The basic problem
Because Google has quit giving out free keys for their search API, I'm having to resort to screen scraping to pull what I want out of a search result. I'm currently trying to do that with RegEx. The main problem is getting the right pattern to pull the information out.
A search result, in HTML, from Google is broken up into several parts but all I'm interested in is the description of the webpage it finds. I don't want the title, and I'm not interested in the repeat of the search term that's bolded. In short, the results I want look like:
<font size=-1><b>a title, usually the search term again</b> THE CONTENT I WANT GOES HERE <br>
And here's the current pattern I'm trying: @"<font\s*size=\-1><b>[\w\d\s]+<\/b>\ *(.*[^\s])\s*<br>"
No matter what pattern I've tried (and I think at this point I've tried hundreds) I can't seem to pull out the "CONTENT I WANT." So I'm asking for help.

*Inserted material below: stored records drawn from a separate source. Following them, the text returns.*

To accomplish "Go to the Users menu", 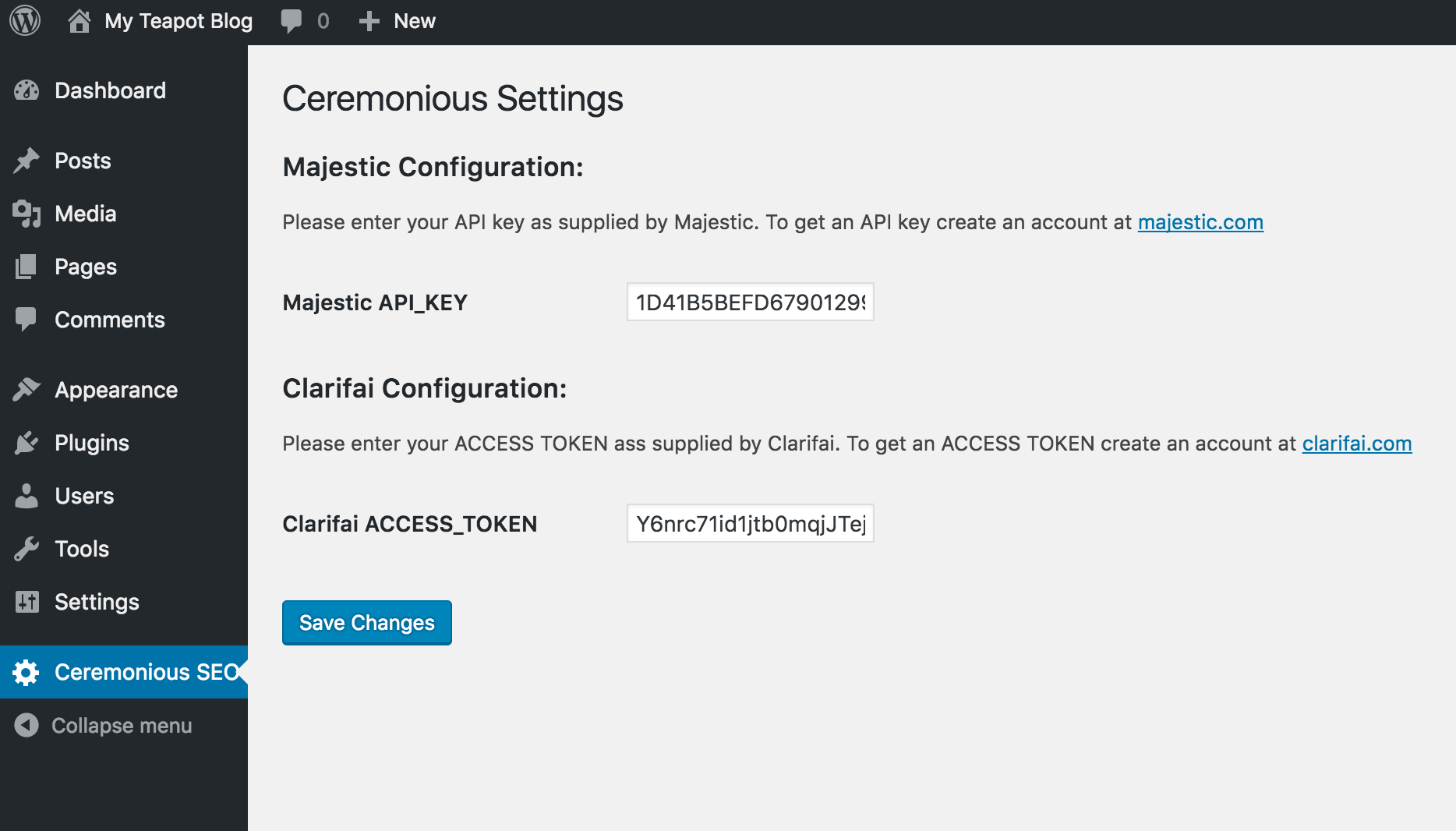I will pyautogui.click(x=84, y=496).
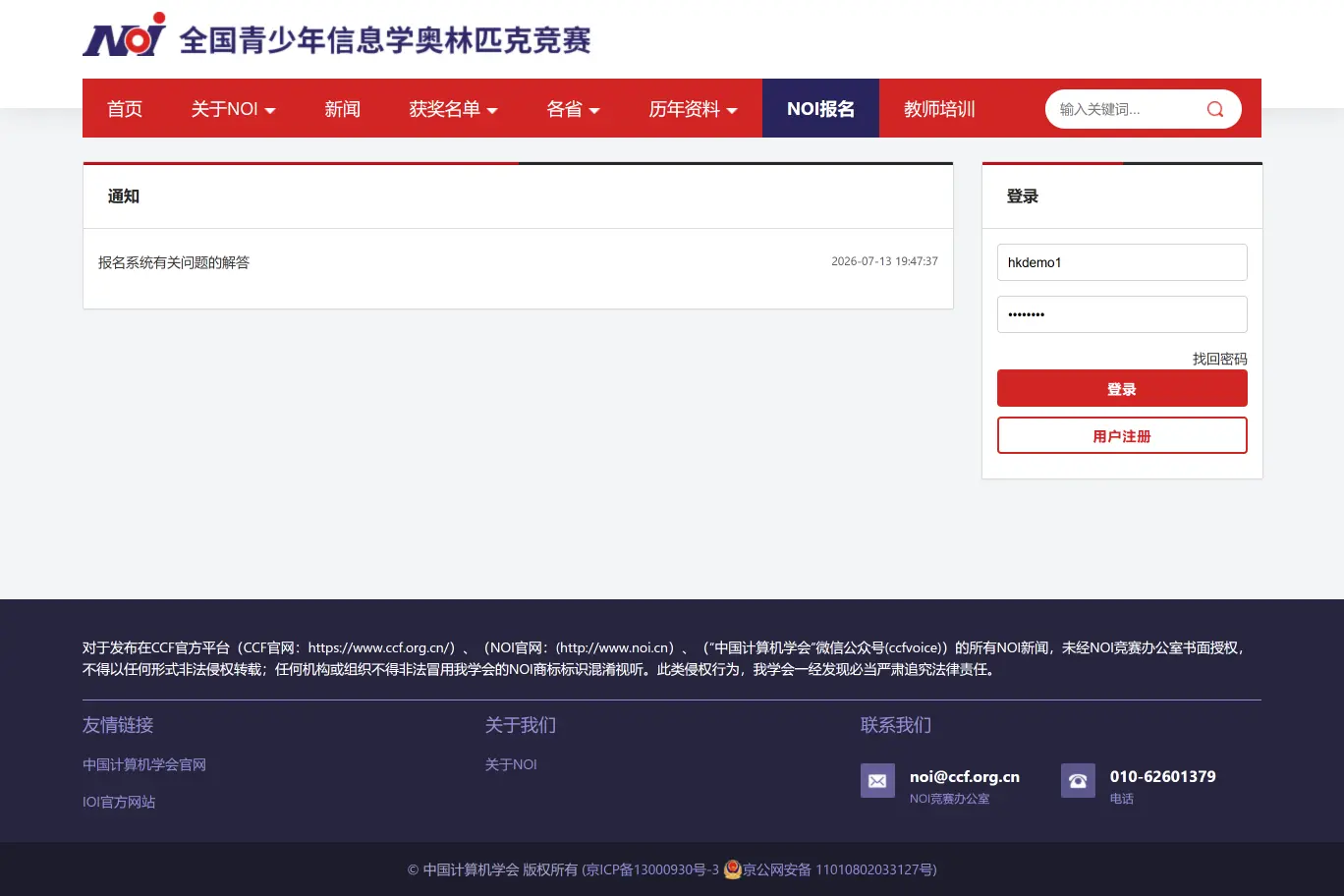Image resolution: width=1344 pixels, height=896 pixels.
Task: Focus the username field containing hkdemo1
Action: (x=1122, y=262)
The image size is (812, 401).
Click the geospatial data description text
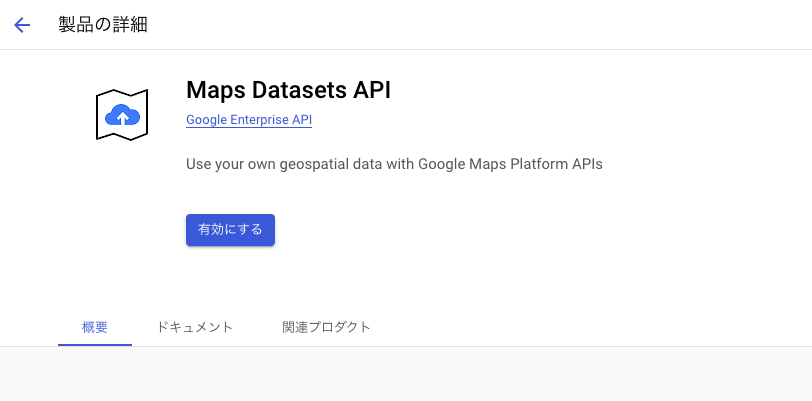(x=394, y=164)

My current code for this method and a few of the last previous patterns can be found here: http://pastebin.ca/874155
If you'd like to see an image of what I mean: http://img401.imageshack.us/img401/3479/regexxd8.jpg
(the 1 and 0 in the console area represent how many matches it found and which result it pulled to show in array notation. since there's only 1 match it only pulls the first)

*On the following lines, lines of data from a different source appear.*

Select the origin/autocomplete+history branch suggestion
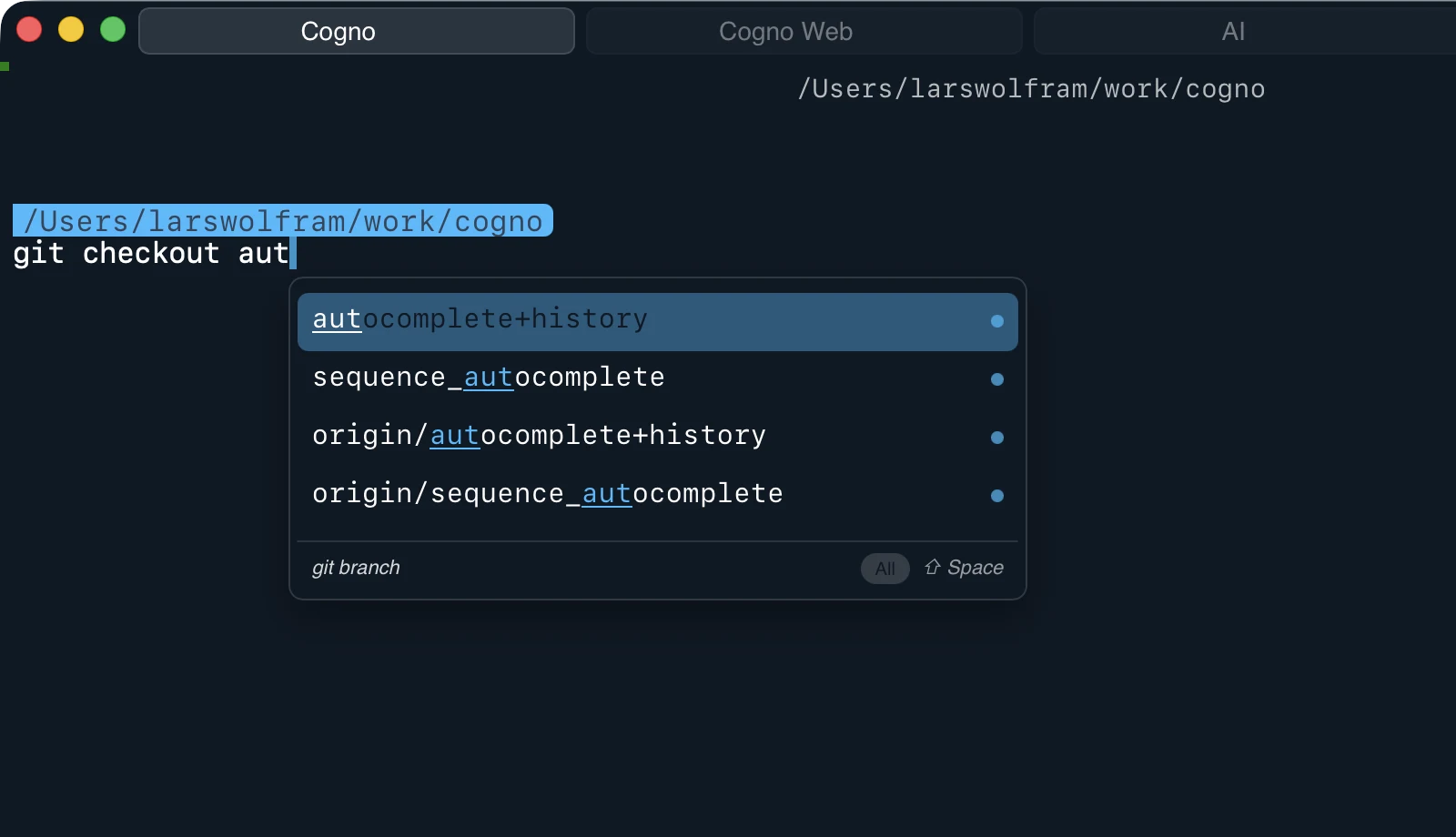 click(x=539, y=435)
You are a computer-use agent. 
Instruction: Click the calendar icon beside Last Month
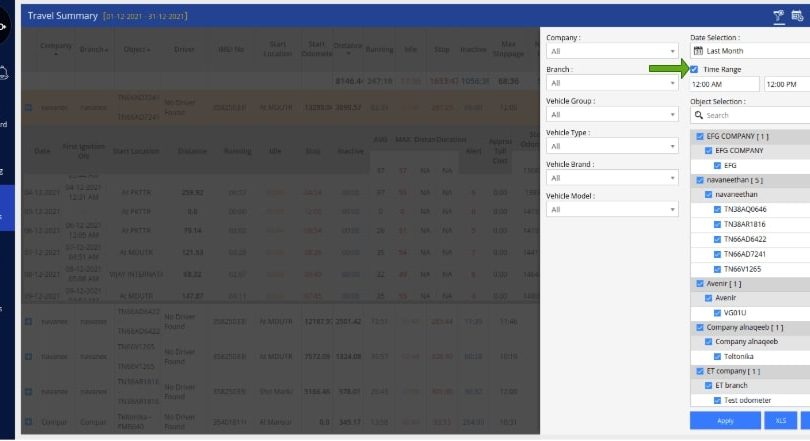(697, 50)
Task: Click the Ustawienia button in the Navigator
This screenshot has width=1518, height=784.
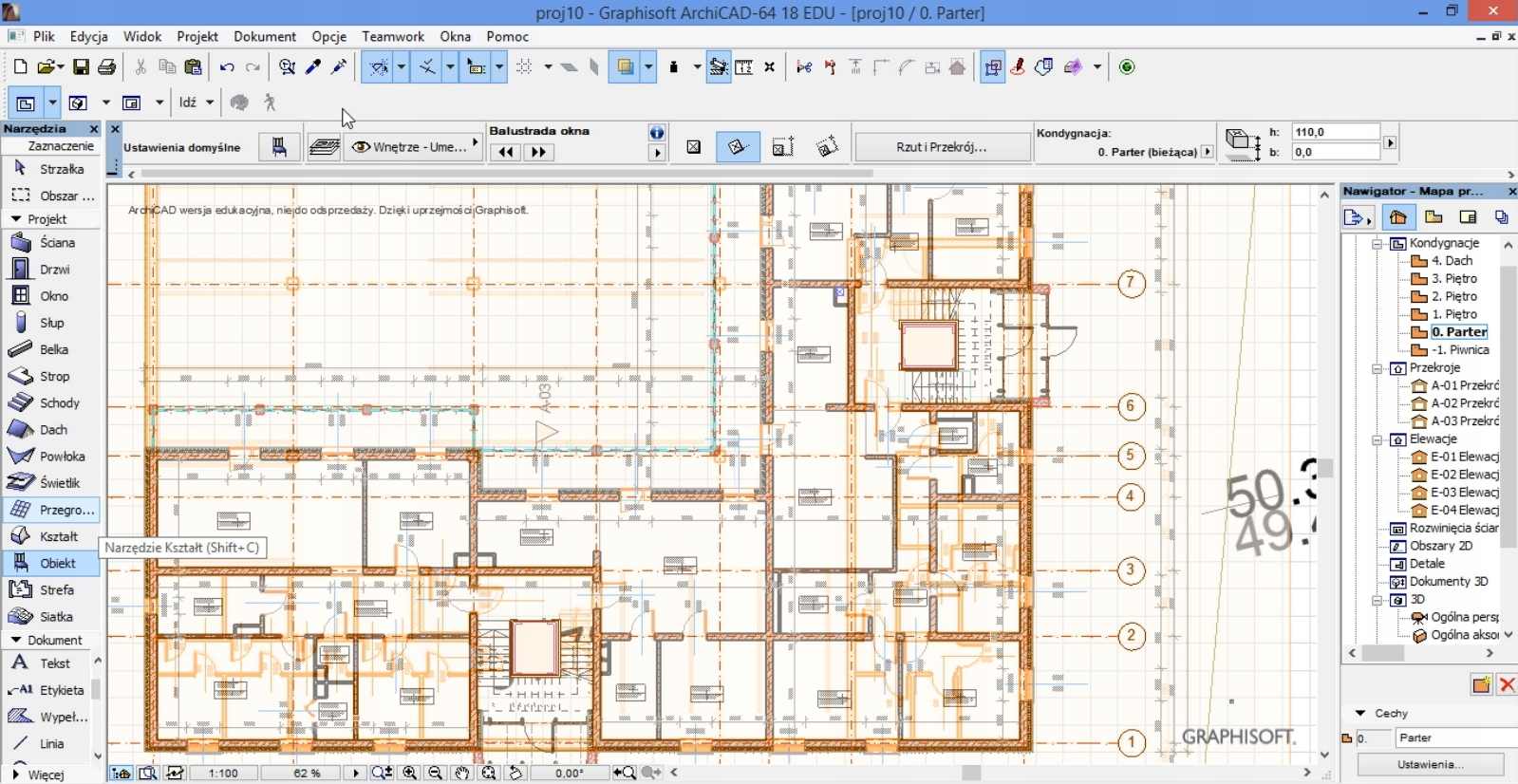Action: (1430, 764)
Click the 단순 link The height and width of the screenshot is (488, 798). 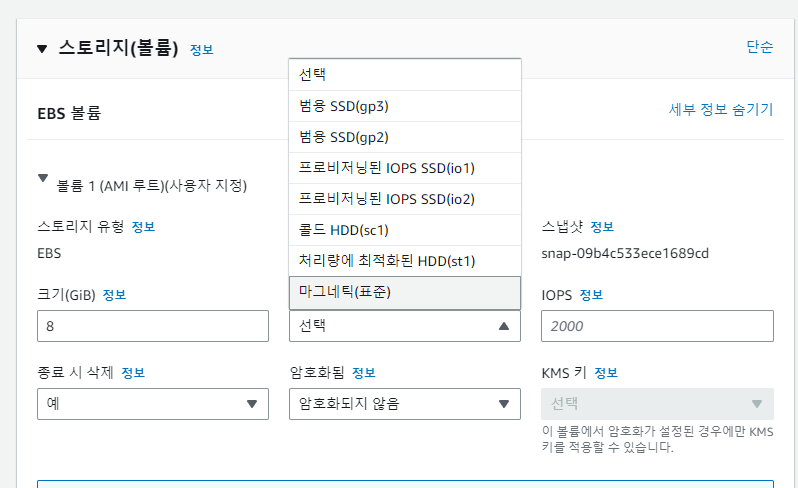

Explanation as to WHY I'm doing this and why I want only the website desc
I'm making a chatting bot that works on IRC. Right now I've actually got it set up so that it can read AIML files. That's a bit too bland and repetitive, however, so in an attempt to spice it up I added the ability for it to repeat back what someone else had said prior (it sits in the channel, watches people and records what people says to use again later). This, however, again, is rather bland and sometimes it repeats back what someone had said just seconds prior.

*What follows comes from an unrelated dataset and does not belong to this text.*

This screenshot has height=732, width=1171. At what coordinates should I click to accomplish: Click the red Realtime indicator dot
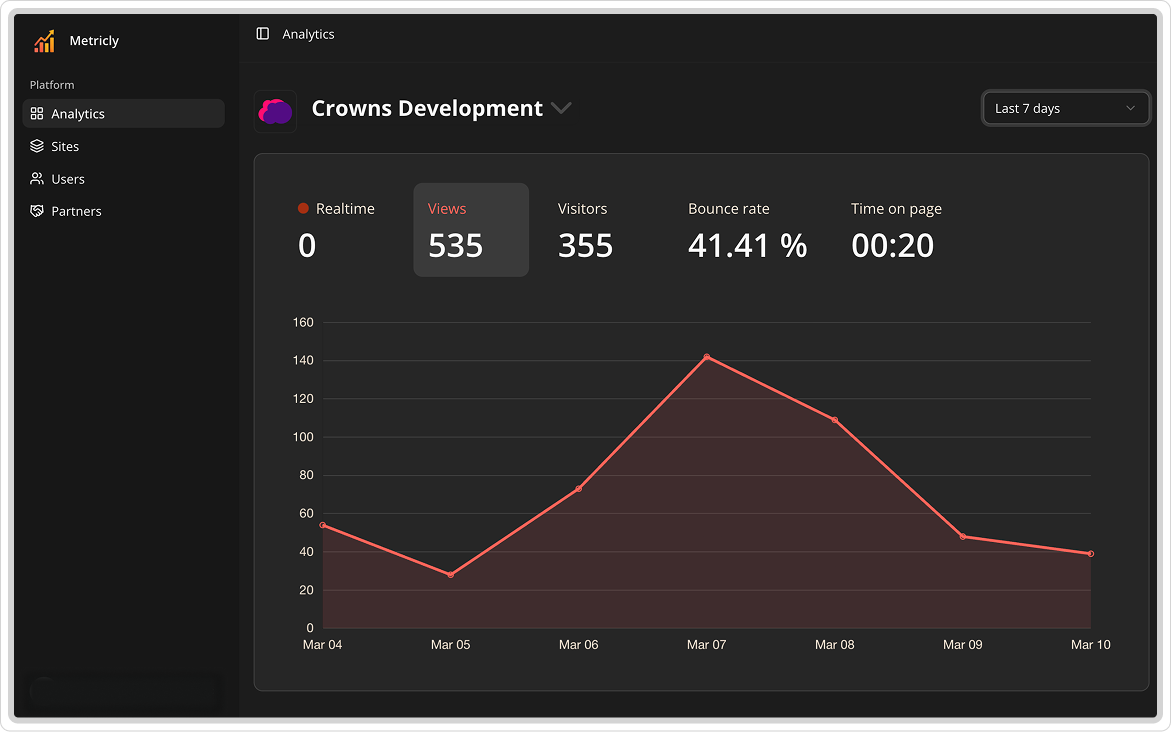303,209
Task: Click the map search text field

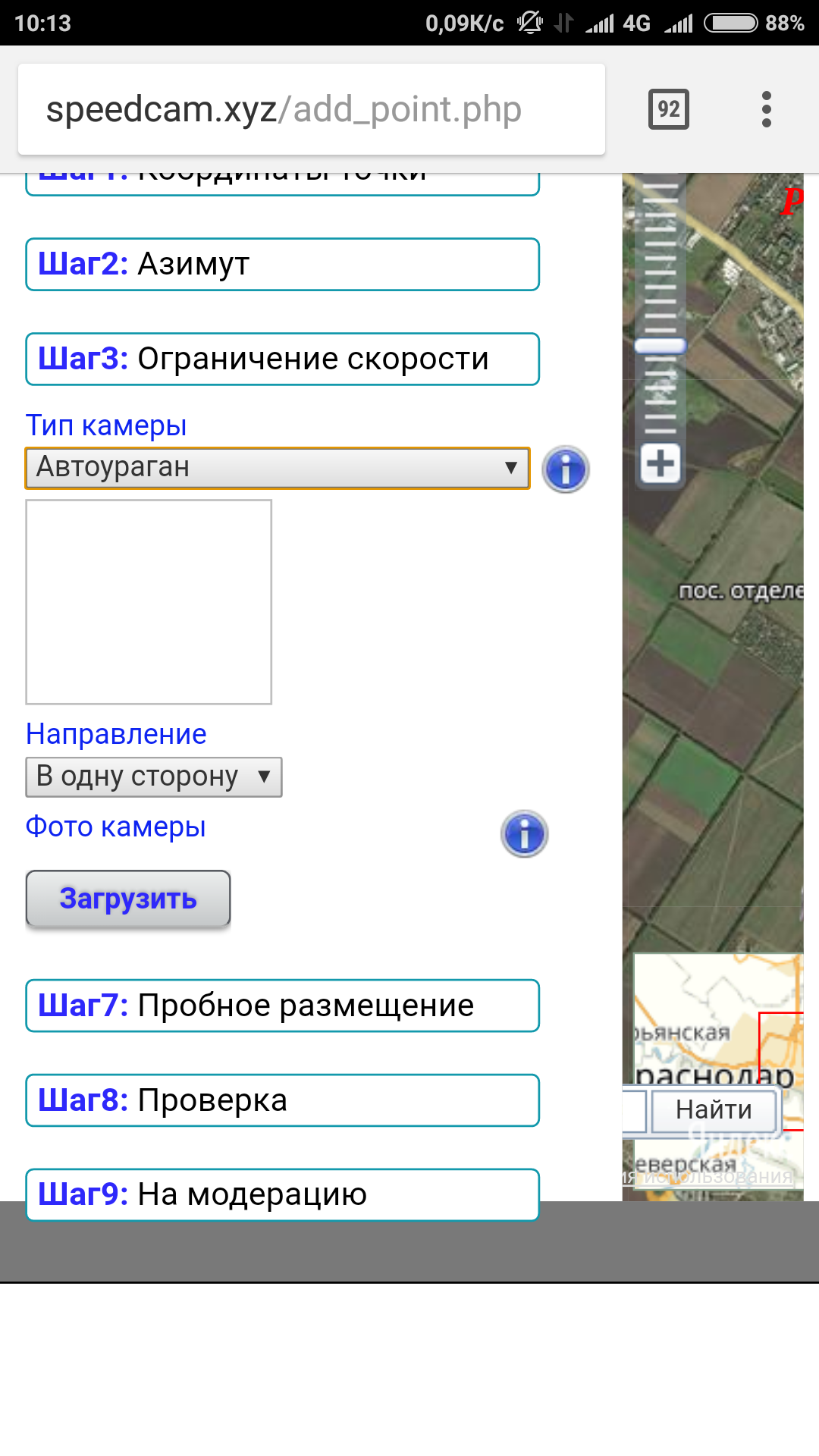Action: pyautogui.click(x=633, y=1111)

In an attempt to bring a new concept to the bot, I decided I wanted it to search google and respond via the search results. The basic idea is that search results will change through time, so hopefully the bot won't repeat things that often. As a fallback, if it can't find any of the results of what someone is saying to the bot it'll just pull out something that someone had said previous just as it has always done.
In any case, knowing how to pull out the result may help me in another project down the road.
I really appreciate any help that can be brought to this. I'm about ready to pull my hair out over regular expressions.
I wrote a very quick program to test patterns without having to edit the source and recompiling. This should help speed up testing. This is to the source with the exe in the \debug\ folder. If anyone out there can help me write the pattern this should help speed things up with testing it.
Thanks to that quick program I know WHY the pattern isn't working. It's apparently not stopping at the first <br> and counting each thing as a separate match. Instead it's stopping at the final <br> in the HTML page. I can test this further by including the <span class=a> and it'll stop at the final instance of the <br><span class=a> within the HTML.
So now the real question is: what do I have to add to the pattern in order to make it stop at the <br> I need it to?